Studio Canal UK are distributing both the Japanese and English versions of the film. Having viewed the English dub, it takes a while to get used to the accents, but the American voice cast actually sound well suited to their roles. Caan exhibits an occasional gruffness that seems fitting for the bamboo cutter, while Moretz manages to be both solemn and cheerful as Kaguya. A particular standout is Lucy Liu, in a brief role voicing Lady Sagami, who sounds like she’s having fun as a stern tutor for Kaguya.
Moments of humour arise when we see Kaguya being taught how to behave like a noble princess, as well as during many of the scenes involving a number of princes hoping to take Kaguya for a wife. Even though the princes have never seen her, they literally race to meet Kaguya, compare her to impossible treasures and later try their hardest to impress her with some too.

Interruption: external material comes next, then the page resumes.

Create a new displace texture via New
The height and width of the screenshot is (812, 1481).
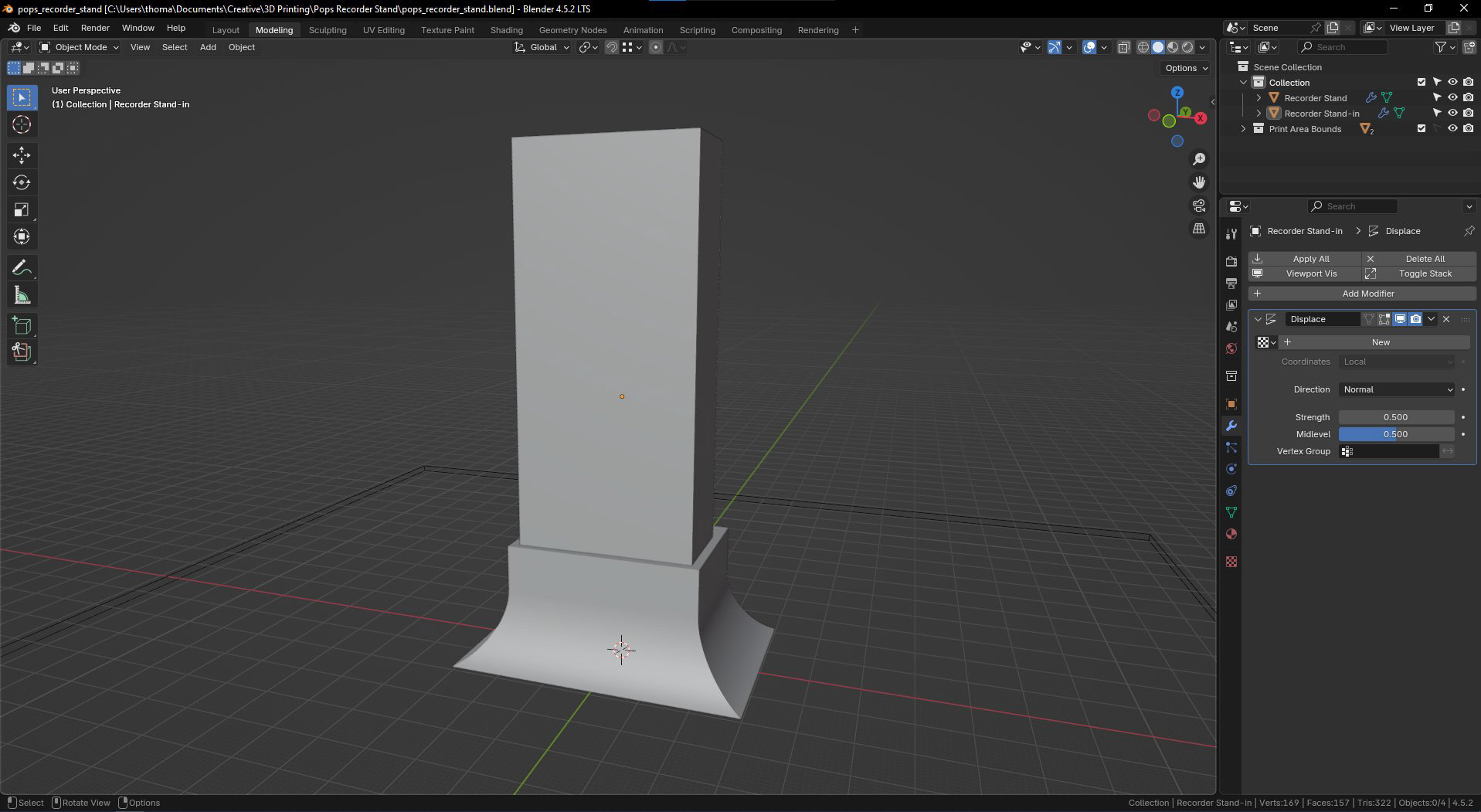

Essentially focusing on Kaguya’s birth and growth to a young woman, at nearly two and a half hours it’s the longest Studio Ghibli film to date with a few scenes running longer than necessary (like catching a pheasant). Nevertheless it is engrossing, as we see Kaguya’s views when it comes to the expectations placed upon her, like etiquette and appearance, sometimes reluctantly going along, other times defying them. There is also the secret behind Kaguya herself. For someone found inside a bamboo, it’s pretty obvious that something is not quite right about Kaguya, and the film constantly reminds us, be it the comments on her increased growth or her knowledge of a certain song.
Themes such as vanity, materialism and in particular the loss of happiness are shown throughout. Kaguya’s adoptive father declares how he is doing everything to make her happy, yet he slowly turns to using her to attain a higher social status. Even Lady Sagami offers a thin view on happiness, explaining that it is achieved by marrying a gentleman as quickly as possible (interestingly she has no husband herself). By imparting what they believe is good for someone, they never consider if what they’re doing is actually right. For a princess, Kaguya’s own personal freedom is limited and she soon realises how people behave differently around her because of who she is. Without going into spoilers, in a rather telling moment, someone profusely apologises to Kaguya, even though she accidentally does something in which she knows she’s responsible.
Equally joyful and sad, The Tale of The Princess Kaguya has a unique visual style that makes for a mesmerising experience. Even though it is a tale that is centuries old, Isao Takahata’s adaptation proves that the strength of a good story will always resonate with people.
The Tale of The Princess Kaguya opens in the UK on 20 March 2015 and Ireland on 27 March 2015.